>>>>>

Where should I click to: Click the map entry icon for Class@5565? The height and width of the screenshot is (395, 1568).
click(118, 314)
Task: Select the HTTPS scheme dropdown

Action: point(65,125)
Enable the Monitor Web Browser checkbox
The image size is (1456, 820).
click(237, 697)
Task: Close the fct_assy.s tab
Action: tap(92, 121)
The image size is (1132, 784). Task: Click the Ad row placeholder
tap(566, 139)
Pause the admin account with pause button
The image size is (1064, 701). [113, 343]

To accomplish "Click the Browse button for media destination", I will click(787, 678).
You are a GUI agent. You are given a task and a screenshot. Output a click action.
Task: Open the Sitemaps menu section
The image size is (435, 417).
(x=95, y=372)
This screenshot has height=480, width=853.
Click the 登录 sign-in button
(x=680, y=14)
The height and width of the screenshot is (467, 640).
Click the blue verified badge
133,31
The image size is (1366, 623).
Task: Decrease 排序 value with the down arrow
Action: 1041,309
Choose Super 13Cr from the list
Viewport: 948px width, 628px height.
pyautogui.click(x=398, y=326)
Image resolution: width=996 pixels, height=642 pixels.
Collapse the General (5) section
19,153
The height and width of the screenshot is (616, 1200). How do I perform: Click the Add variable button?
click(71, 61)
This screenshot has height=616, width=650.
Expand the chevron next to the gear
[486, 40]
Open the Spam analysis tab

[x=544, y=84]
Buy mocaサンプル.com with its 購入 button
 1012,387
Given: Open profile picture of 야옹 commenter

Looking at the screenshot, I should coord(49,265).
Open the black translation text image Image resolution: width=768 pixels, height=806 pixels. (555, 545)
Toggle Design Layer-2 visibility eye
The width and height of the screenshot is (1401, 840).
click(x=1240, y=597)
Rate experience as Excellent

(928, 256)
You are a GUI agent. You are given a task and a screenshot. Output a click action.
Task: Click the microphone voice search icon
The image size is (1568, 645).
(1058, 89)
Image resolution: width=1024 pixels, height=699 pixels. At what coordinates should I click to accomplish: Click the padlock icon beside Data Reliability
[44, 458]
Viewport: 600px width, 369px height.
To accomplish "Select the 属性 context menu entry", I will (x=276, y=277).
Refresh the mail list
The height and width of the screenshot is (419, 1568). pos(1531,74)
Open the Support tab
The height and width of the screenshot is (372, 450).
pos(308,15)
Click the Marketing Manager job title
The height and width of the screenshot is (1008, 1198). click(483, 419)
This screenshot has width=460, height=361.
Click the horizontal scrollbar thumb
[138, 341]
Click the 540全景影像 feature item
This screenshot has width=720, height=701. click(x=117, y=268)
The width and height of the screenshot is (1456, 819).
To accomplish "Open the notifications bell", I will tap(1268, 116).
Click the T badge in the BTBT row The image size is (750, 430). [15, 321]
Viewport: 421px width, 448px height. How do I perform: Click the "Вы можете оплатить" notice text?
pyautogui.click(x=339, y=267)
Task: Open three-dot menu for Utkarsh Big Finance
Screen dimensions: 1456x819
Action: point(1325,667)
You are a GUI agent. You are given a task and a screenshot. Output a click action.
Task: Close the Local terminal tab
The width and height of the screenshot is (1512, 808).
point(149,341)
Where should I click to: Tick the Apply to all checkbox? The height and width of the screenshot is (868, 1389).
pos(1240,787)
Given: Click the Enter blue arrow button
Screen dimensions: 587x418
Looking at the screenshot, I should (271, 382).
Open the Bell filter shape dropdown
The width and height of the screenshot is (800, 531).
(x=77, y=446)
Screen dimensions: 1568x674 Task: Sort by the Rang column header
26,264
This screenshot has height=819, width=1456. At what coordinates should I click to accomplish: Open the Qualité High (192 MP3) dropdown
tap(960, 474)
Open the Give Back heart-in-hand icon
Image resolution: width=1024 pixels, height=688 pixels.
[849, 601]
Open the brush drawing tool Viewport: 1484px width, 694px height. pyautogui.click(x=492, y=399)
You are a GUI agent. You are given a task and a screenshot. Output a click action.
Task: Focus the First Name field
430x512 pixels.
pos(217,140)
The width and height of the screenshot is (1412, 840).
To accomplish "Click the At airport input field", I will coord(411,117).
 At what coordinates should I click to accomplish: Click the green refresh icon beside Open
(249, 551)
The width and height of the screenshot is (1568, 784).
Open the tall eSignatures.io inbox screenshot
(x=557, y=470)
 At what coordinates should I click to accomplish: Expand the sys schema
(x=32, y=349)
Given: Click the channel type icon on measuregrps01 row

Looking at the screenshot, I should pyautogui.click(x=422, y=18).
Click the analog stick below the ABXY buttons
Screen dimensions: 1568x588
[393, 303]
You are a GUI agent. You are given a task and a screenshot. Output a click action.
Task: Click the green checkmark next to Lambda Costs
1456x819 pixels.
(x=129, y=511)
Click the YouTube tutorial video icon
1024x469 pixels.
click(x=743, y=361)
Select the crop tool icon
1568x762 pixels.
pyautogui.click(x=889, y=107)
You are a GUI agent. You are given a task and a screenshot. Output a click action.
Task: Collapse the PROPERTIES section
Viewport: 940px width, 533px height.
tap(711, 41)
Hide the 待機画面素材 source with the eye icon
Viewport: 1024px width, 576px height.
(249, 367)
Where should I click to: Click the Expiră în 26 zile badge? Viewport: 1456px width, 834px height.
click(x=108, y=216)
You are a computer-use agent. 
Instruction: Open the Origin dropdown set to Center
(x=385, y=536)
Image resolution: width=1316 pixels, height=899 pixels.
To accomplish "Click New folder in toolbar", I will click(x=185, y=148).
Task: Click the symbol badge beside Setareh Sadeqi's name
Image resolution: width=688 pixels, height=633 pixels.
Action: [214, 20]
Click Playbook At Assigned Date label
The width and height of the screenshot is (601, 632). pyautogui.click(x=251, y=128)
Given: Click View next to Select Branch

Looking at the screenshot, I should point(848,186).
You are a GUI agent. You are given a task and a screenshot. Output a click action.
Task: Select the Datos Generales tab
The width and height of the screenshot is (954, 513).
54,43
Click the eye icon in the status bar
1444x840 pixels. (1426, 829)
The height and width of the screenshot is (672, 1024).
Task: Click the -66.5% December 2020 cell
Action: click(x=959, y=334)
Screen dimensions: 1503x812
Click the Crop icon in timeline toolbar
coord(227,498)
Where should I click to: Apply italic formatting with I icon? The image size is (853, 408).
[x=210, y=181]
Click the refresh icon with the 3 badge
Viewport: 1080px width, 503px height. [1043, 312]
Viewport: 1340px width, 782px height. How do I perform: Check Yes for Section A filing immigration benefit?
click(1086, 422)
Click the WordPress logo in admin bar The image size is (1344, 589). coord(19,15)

<<<<<

Exercise prompt: Lay out the rows above as a numbered list, leaving out the blank lines.

Solution below:
1. Where should I click to: Click the map entry icon for Class@5565? The height and width of the screenshot is (395, 1568).
2. click(118, 314)
3. Task: Select the HTTPS scheme dropdown
4. Action: point(65,125)
5. Enable the Monitor Web Browser checkbox
6. The image size is (1456, 820).
7. click(237, 697)
8. Task: Close the fct_assy.s tab
9. Action: tap(92, 121)
10. The image size is (1132, 784). Task: Click the Ad row placeholder
11. tap(566, 139)
12. Pause the admin account with pause button
13. The image size is (1064, 701). [113, 343]
14. To accomplish "Click the Browse button for media destination", I will click(787, 678).
15. You are a GUI agent. You are given a task and a screenshot. Output a click action.
16. Task: Open the Sitemaps menu section
17. The image size is (435, 417).
18. (x=95, y=372)
19. This screenshot has height=480, width=853.
20. Click the 登录 sign-in button
21. (x=680, y=14)
22. The height and width of the screenshot is (467, 640).
23. Click the blue verified badge
24. 133,31
25. The image size is (1366, 623).
26. Task: Decrease 排序 value with the down arrow
27. Action: 1041,309
28. Choose Super 13Cr from the list
29. Viewport: 948px width, 628px height.
30. pyautogui.click(x=398, y=326)
31. Image resolution: width=996 pixels, height=642 pixels.
32. Collapse the General (5) section
33. 19,153
34. The height and width of the screenshot is (616, 1200). How do I perform: Click the Add variable button?
35. click(71, 61)
36. This screenshot has height=616, width=650.
37. Expand the chevron next to the gear
38. [486, 40]
39. Open the Spam analysis tab
40. [x=544, y=84]
41. Buy mocaサンプル.com with its 購入 button
42.  1012,387
43. Given: Open profile picture of 야옹 commenter
44. Looking at the screenshot, I should coord(49,265).
45. Open the black translation text image Image resolution: width=768 pixels, height=806 pixels. (555, 545)
46. Toggle Design Layer-2 visibility eye
47. The width and height of the screenshot is (1401, 840).
48. click(x=1240, y=597)
49. Rate experience as Excellent
50. (928, 256)
51. You are a GUI agent. You are given a task and a screenshot. Output a click action.
52. Task: Click the microphone voice search icon
53. The image size is (1568, 645).
54. (1058, 89)
55. Image resolution: width=1024 pixels, height=699 pixels. At what coordinates should I click to accomplish: Click the padlock icon beside Data Reliability
56. [44, 458]
57. Viewport: 600px width, 369px height.
58. To accomplish "Select the 属性 context menu entry", I will (x=276, y=277).
59. Refresh the mail list
60. The height and width of the screenshot is (419, 1568). pos(1531,74)
61. Open the Support tab
62. The height and width of the screenshot is (372, 450).
63. pos(308,15)
64. Click the Marketing Manager job title
65. The height and width of the screenshot is (1008, 1198). click(483, 419)
66. This screenshot has width=460, height=361.
67. Click the horizontal scrollbar thumb
68. [138, 341]
69. Click the 540全景影像 feature item
70. This screenshot has width=720, height=701. click(x=117, y=268)
71. The width and height of the screenshot is (1456, 819).
72. To accomplish "Open the notifications bell", I will tap(1268, 116).
73. Click the T badge in the BTBT row The image size is (750, 430). [15, 321]
74. Viewport: 421px width, 448px height. How do I perform: Click the "Вы можете оплатить" notice text?
75. pyautogui.click(x=339, y=267)
76. Task: Open three-dot menu for Utkarsh Big Finance
77. Screen dimensions: 1456x819
78. Action: point(1325,667)
79. You are a GUI agent. You are given a task and a screenshot. Output a click action.
80. Task: Close the Local terminal tab
81. The width and height of the screenshot is (1512, 808).
82. point(149,341)
83. Where should I click to: Tick the Apply to all checkbox? The height and width of the screenshot is (868, 1389).
84. pos(1240,787)
85. Given: Click the Enter blue arrow button
86. Screen dimensions: 587x418
87. Looking at the screenshot, I should (271, 382).
88. Open the Bell filter shape dropdown
89. The width and height of the screenshot is (800, 531).
90. (x=77, y=446)
91. Screen dimensions: 1568x674 Task: Sort by the Rang column header
92. 26,264
93. This screenshot has height=819, width=1456. At what coordinates should I click to accomplish: Open the Qualité High (192 MP3) dropdown
94. tap(960, 474)
95. Open the Give Back heart-in-hand icon
96. Image resolution: width=1024 pixels, height=688 pixels.
97. [849, 601]
98. Open the brush drawing tool Viewport: 1484px width, 694px height. pyautogui.click(x=492, y=399)
99. You are a GUI agent. You are given a task and a screenshot. Output a click action.
100. Task: Focus the First Name field
101. 430x512 pixels.
102. pos(217,140)
103. The width and height of the screenshot is (1412, 840).
104. To accomplish "Click the At airport input field", I will coord(411,117).
105.  At what coordinates should I click to accomplish: Click the green refresh icon beside Open
106. (249, 551)
107. The width and height of the screenshot is (1568, 784).
108. Open the tall eSignatures.io inbox screenshot
109. (x=557, y=470)
110.  At what coordinates should I click to accomplish: Expand the sys schema
111. (x=32, y=349)
112. Given: Click the channel type icon on measuregrps01 row
113. Looking at the screenshot, I should pyautogui.click(x=422, y=18).
114. Click the analog stick below the ABXY buttons
115. Screen dimensions: 1568x588
116. [393, 303]
117. You are a GUI agent. You are given a task and a screenshot. Output a click action.
118. Task: Click the green checkmark next to Lambda Costs
119. 1456x819 pixels.
120. (x=129, y=511)
121. Click the YouTube tutorial video icon
122. 1024x469 pixels.
123. click(x=743, y=361)
124. Select the crop tool icon
125. 1568x762 pixels.
126. pyautogui.click(x=889, y=107)
127. You are a GUI agent. You are given a task and a screenshot. Output a click action.
128. Task: Collapse the PROPERTIES section
129. Viewport: 940px width, 533px height.
130. tap(711, 41)
131. Hide the 待機画面素材 source with the eye icon
132. Viewport: 1024px width, 576px height.
133. (249, 367)
134. Where should I click to: Click the Expiră în 26 zile badge? Viewport: 1456px width, 834px height.
135. click(x=108, y=216)
136. You are a computer-use agent. 
137. Instruction: Open the Origin dropdown set to Center
138. (x=385, y=536)
139. Image resolution: width=1316 pixels, height=899 pixels.
140. To accomplish "Click New folder in toolbar", I will click(x=185, y=148).
141. Task: Click the symbol badge beside Setareh Sadeqi's name
142. Image resolution: width=688 pixels, height=633 pixels.
143. Action: [214, 20]
144. Click Playbook At Assigned Date label
145. The width and height of the screenshot is (601, 632). pyautogui.click(x=251, y=128)
146. Given: Click View next to Select Branch
147. Looking at the screenshot, I should point(848,186).
148. You are a GUI agent. You are given a task and a screenshot. Output a click action.
149. Task: Select the Datos Generales tab
150. The width and height of the screenshot is (954, 513).
151. 54,43
152. Click the eye icon in the status bar
153. 1444x840 pixels. (1426, 829)
154. The height and width of the screenshot is (672, 1024).
155. Task: Click the -66.5% December 2020 cell
156. Action: click(x=959, y=334)
157. Screen dimensions: 1503x812
158. Click the Crop icon in timeline toolbar
159. coord(227,498)
160. Where should I click to: Apply italic formatting with I icon? The image size is (853, 408).
161. [x=210, y=181]
162. Click the refresh icon with the 3 badge
163. Viewport: 1080px width, 503px height. [1043, 312]
164. Viewport: 1340px width, 782px height. How do I perform: Check Yes for Section A filing immigration benefit?
165. click(1086, 422)
166. Click the WordPress logo in admin bar The image size is (1344, 589). coord(19,15)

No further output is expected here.